Technical model description

This is a technical description of model Rat toxicity prediction with Predictive Clustering Trees.

General

nameRat toxicity prediction with Predictive Clustering Trees
#endpoints28
#training dataset compounds899
#descriptors379
MLC algorithmPredictive Clustering Trees
DescriptorsMolecular weight, logP and structural fragments (matched SMARTS patterns)
Applicability domainDistance-based AD using a centroid
ImputationImputation enabled using Ensemble of Classifier Chains

MLC algorithm

Multi-Label-Classification (MLC) algorithms simultaneously predict multiple classes (endpoints) for an instance (compound). Different approaches exist to exploit the inter-correlation of endpoint values. (Our developed framework utilizes the Mulan library, slightly modified for missing values.)

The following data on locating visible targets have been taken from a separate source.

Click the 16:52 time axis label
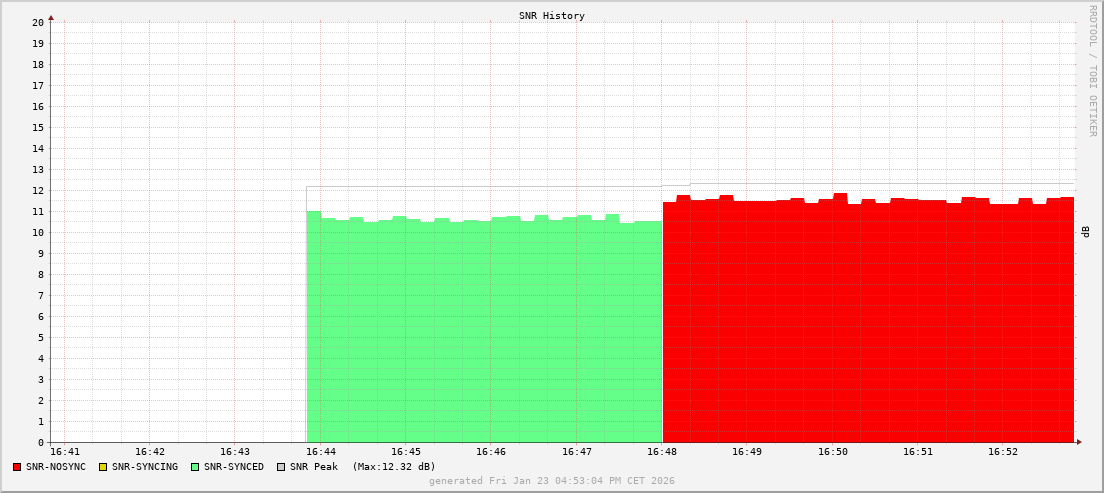Screen dimensions: 1104x493 pyautogui.click(x=1003, y=452)

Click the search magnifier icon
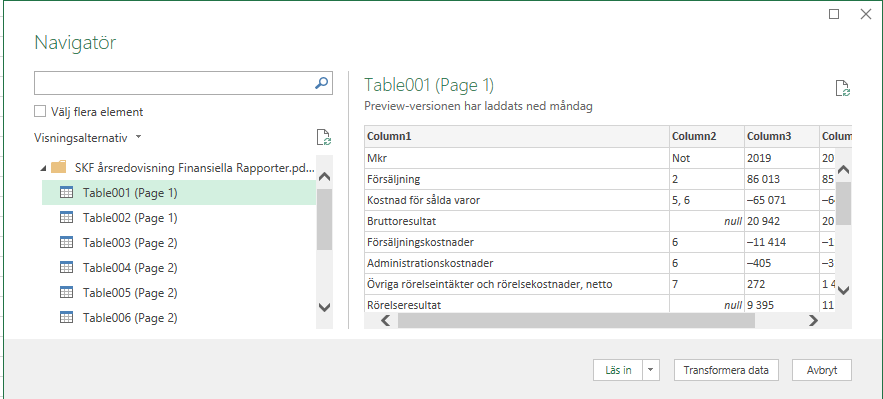321,83
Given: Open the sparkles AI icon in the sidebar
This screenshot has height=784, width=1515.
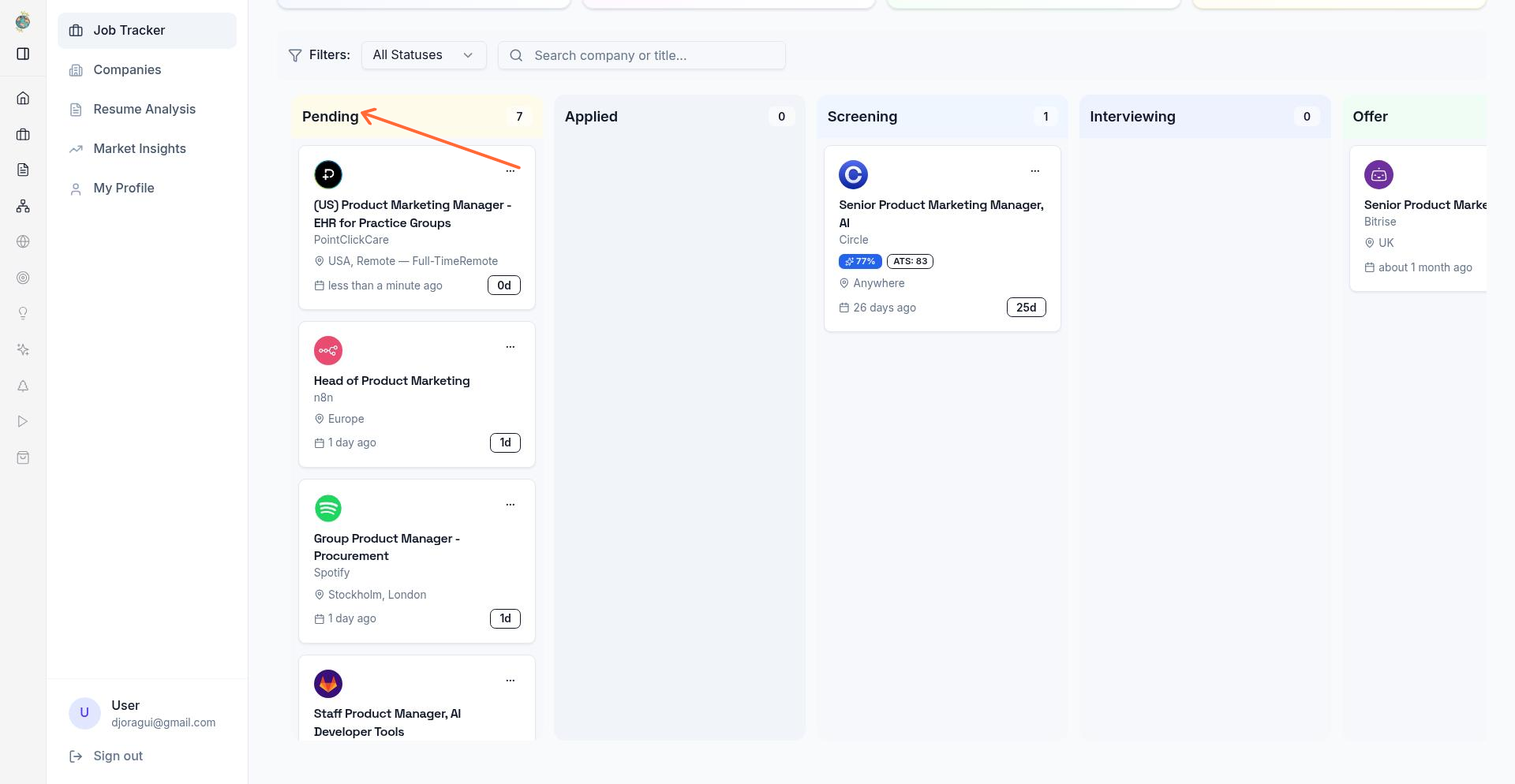Looking at the screenshot, I should 23,349.
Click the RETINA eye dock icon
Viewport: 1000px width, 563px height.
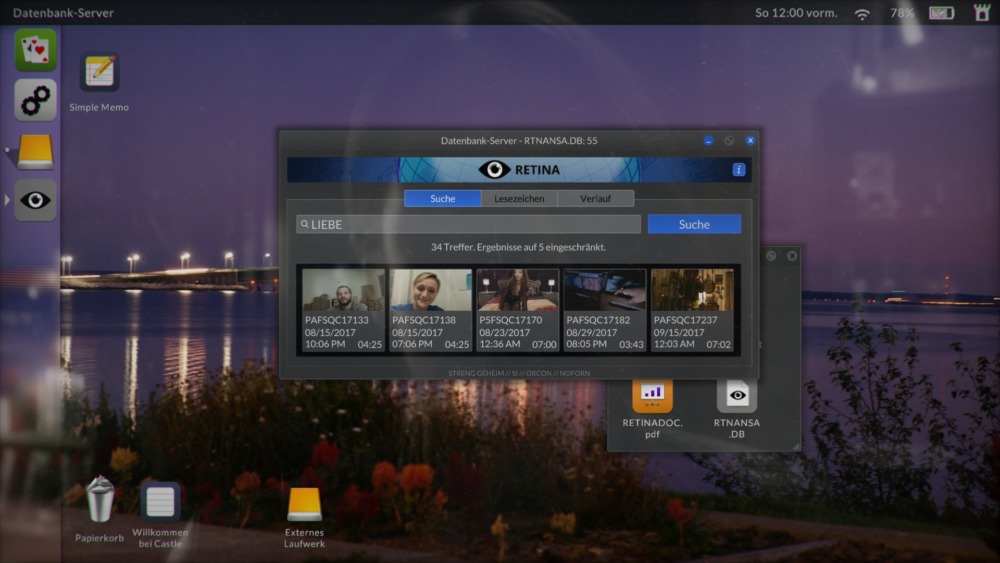click(35, 200)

The method used for this model is:

Predictive Clustering Trees

Predictive Clustering Trees is a decision tree algorithm that directly supports multi-label classification.The orignial library (named clus) was slightly updated and wrapped for mulan.

Categories

Predictive clustering trees produce clusters of compounds (the leafs of the tree). The clusters have a similar tox profile and similar features values. Each predicted compounds is assigned to a category.

Descriptors

Descriptors are numerical or nominal attributes that are computed for each compound. The descriptors are employed by the (Q)SAR models as independent variables to predict unseen compounds.

The method used for this model is:

Molecular weight, logP and structural fragments (matched SMARTS patterns)

Molecular weight and logP are computed with the Open Babel library. Structural fragments are computed by matching the compounds with three pre-defined SMARTS lists included in Open Babel (patterns, SMARTS_InteLigand, MACCS).

Applicability domain

The Applicability domain (AD) describes the compound feature space that a (Q)SAR model can be applied to. Predictions of compounds that are outside the AD should not be trusted. The AD ensures that a model only interpolates, but not extrapolates.

The method used for this model is:

Distance-based AD using a centroid

This method computes a centroid compound with mean feature values. The predicted compound is considered to be inside the Applicablity Domain if the Euclidean distance to the centroid compound is <=2x median training set distance to the centroid.

Imputation

Imputation is a technique to fill the missing values in the dataset before using this dataset as input for the prediction algorithm to predict new compounds.

The method used for this model is:

Imputation enabled using Ensemble of Classifier Chains

...

Model confidence

The prediction model provides a confidence value together with each single compound prediction value. high confidence (>66%) means that the algorithm is confident about the prediction (the prediction can still be wrong), low confidence (<33%) means that the algorithm is very unsure.